Возможно ли вообще описать застолье русское? Всё лучшее проявляется в эти минуты в русском человеке, ведь народ наш, не в пример другим, лицом бел, духом чист, телом дебел, поведением примерен, сердцем добр. Не указ ему какие-нибудь испашки или итальяшки, что налившись кислым винищем до бровей, бросаются плясать тарантеллу, трещать на своей тарабарщине, сквернословить да блудить по ближайшим кустарникам, или же пресловутые американцы, которые наглядевшись всласть на свой бейсбол, где срамотно одетые мужики носятся за мечом, словно петухи по навозному полю, бредут потом в ближайший бар, где надираются в одиночку паршивым виски - без компании, без закуски, а потом валятся без памяти в свои безразмерные американские автомобили. Нет, не таков наш человек - сидит он за столом чинно, слушает речи разумные, глаза держит долу и чувствует ответственость за всё, что происходит на земле.
- Скажи мне, Петруха, - спрашивал Костомолоцкий, обняв Рожина, - а хочешь ты, к примеру, на гражданку?
Косоворотов, дождавшись, когда безмерное горе, охватившее Рожина, стало чуть меньше, подсел к нему.
- Слушай, а почему мы по ночам ездим? - почему-то оглядываясь, спросил Косоворотов, которого этот вопрос давно мучил.
- Бьют, - коротко ответил Рожин, заметно трезвея.
- Солнце ещё не встало, а в нашей стране уже кипит работа, - проговорил металлический голос и проигрыватель, щёлкнув, отключился.
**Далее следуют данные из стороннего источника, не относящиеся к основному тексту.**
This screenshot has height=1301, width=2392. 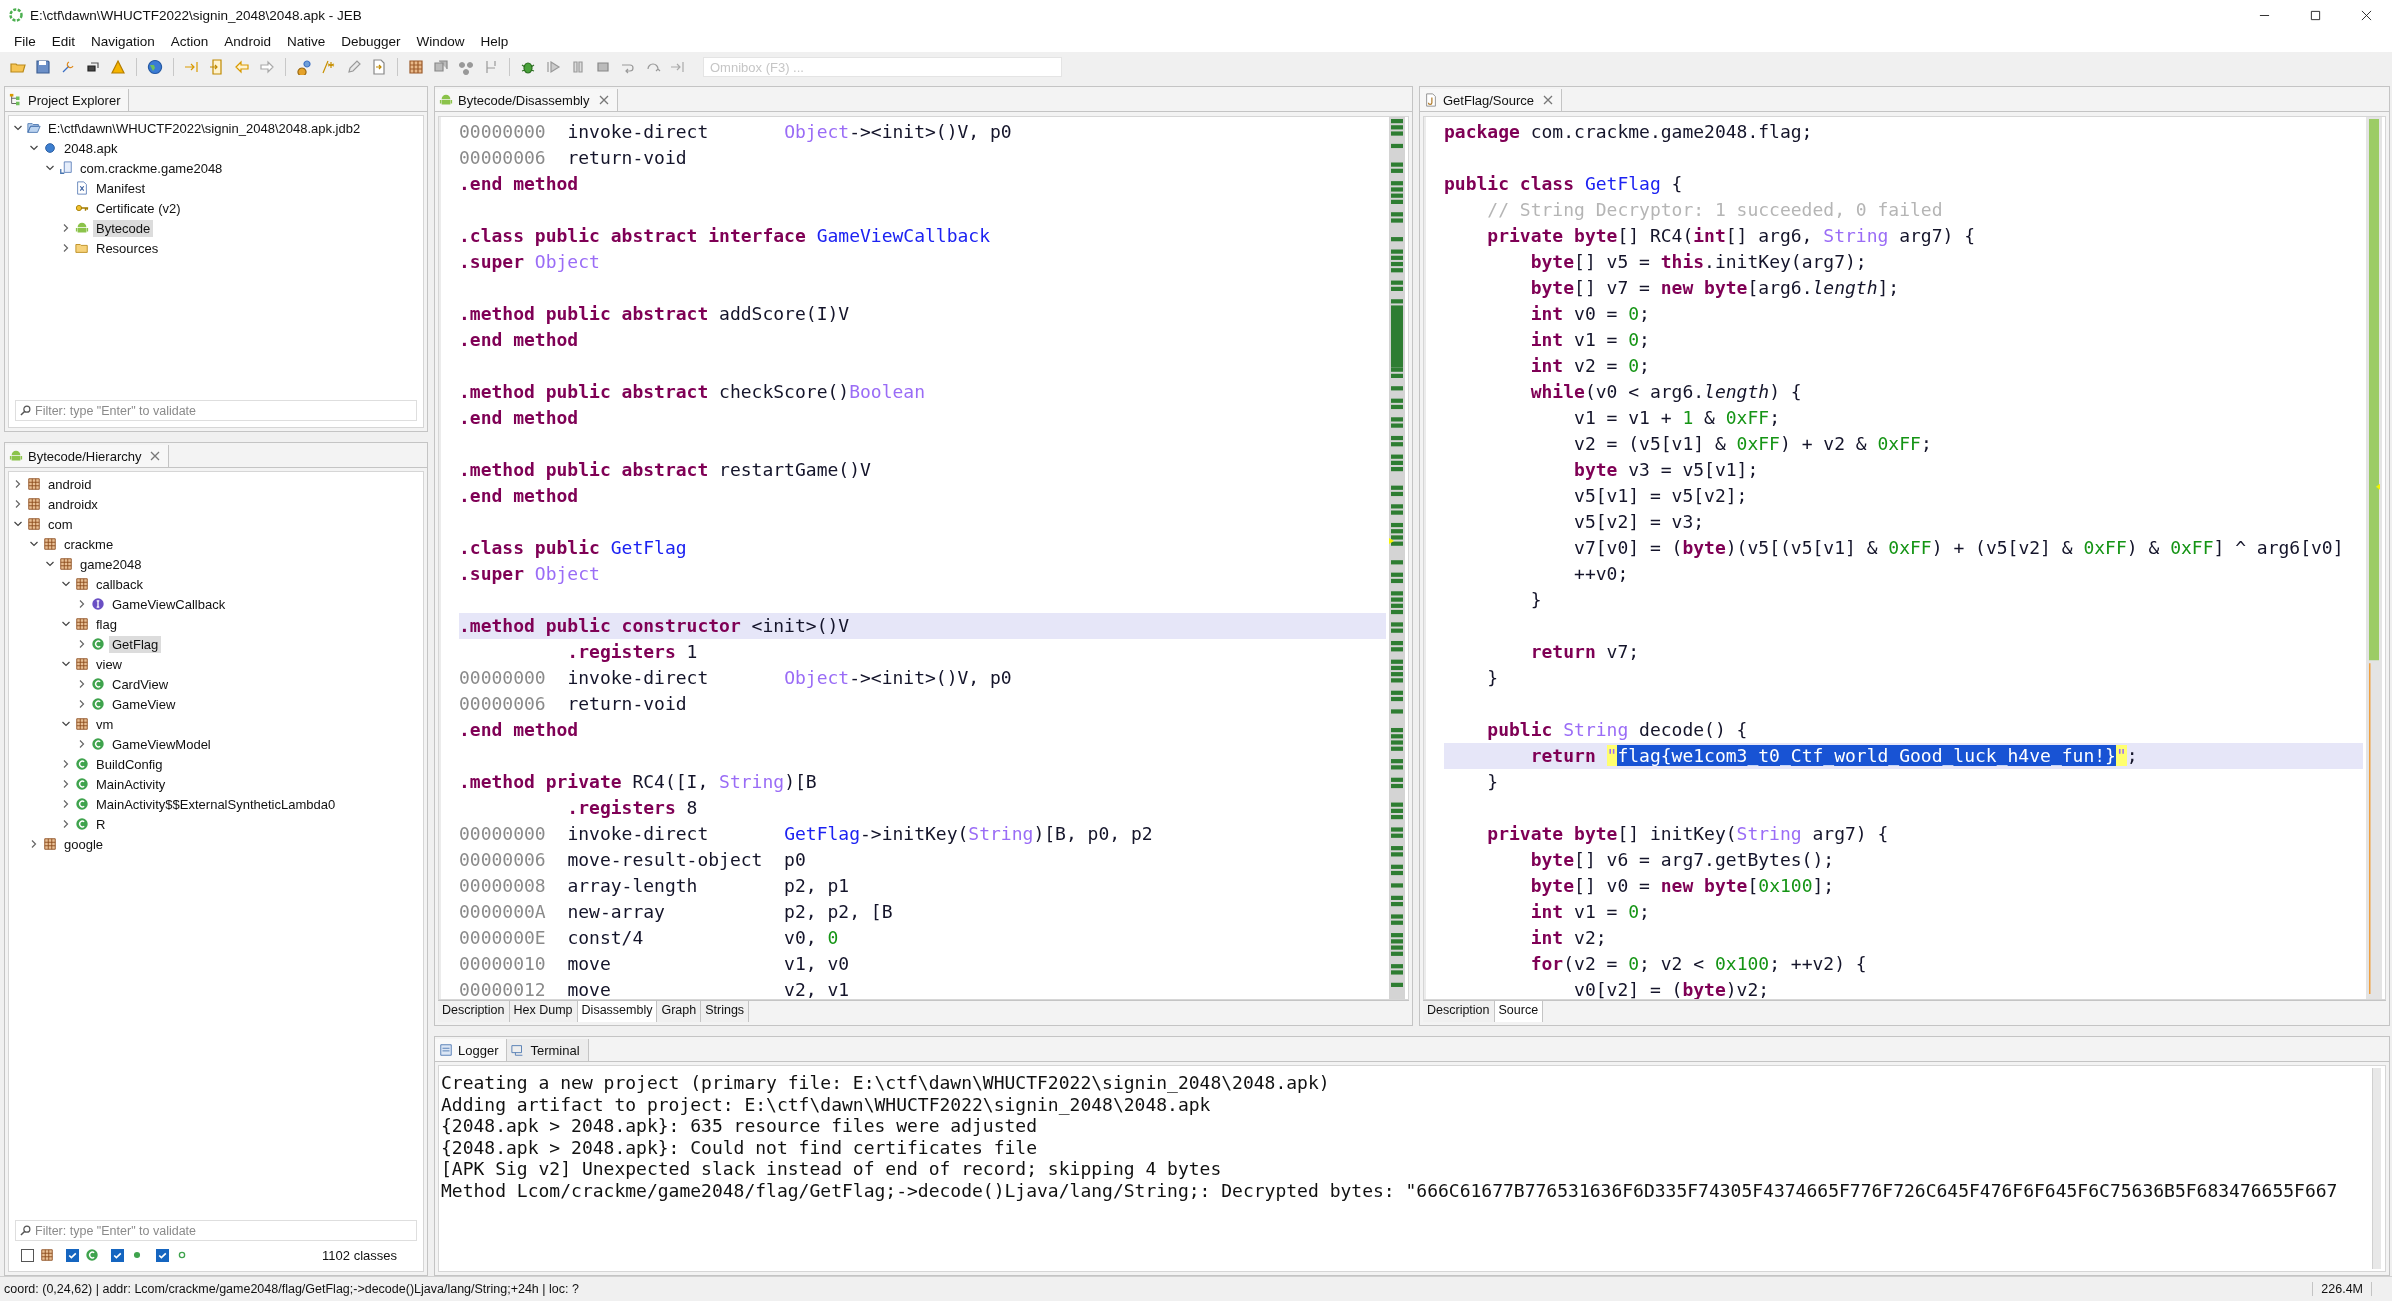 What do you see at coordinates (1698, 964) in the screenshot?
I see `code-line: for(v2 = 0; v2 < 0x100; ++v2) {` at bounding box center [1698, 964].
Вспыхнул спор, что слушать дальше. Косоворотов был за Вилли Токарева или Шуфутинского, но Костомолоцкий непременно хотел послушать песни из к/ф "Семнадцать мгновений весны" в исполнении Иосифа Кобзона на скорости 78 об/мин. Рожин, тяжело водя глазами, стал рыться в записях.
- За что же мне не любить Дитера Болена? Он хрипит так забавно и вообще похож на приличного человека, - рассудительно проговорил тот.
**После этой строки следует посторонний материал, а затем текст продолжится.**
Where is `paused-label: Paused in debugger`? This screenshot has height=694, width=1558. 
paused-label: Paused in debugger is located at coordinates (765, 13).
Рожин попытался вставить кассету в деку. Костомолоцкий поднёс руку к лицу и в свою очередь попытался сфокусировать зрение на циферблате часов. Когда ему это удалось, он, пошатываясь, пробрался к выходу и вывалился на свежий воздух. Первая струя угодила на лопухи, в изобилии росшие на обочине. Довольный, что не придётся мыть машину, Костомолоцкий забрался в кабину. После нескольких попыток тронуться с места мотор негодующе взревел и фургон покатил, оглашая окресности песенкой "Sorry, little Sarrah". Как и грезилось Косоворотову, они с зажжёными фарами неслись по ночной дороге, выписывая затейливые восьмёрки.
Всем было очень весело. В части хмель ещё больше ударил Рожину в голову. Встряхивая несуществующими голосами, он вызывающе смеялся в лицо дежурному по части и цитировал классиков. "Суньте мне, бабушка, палец в горло!" - кричал этот подонок, заливаясь, и нагадил таки на крыльце штаба, где и заснул. Через час его унесли в казарму вызванные салабоны, после чего, вздыхая, принялись оттирать загаженное место.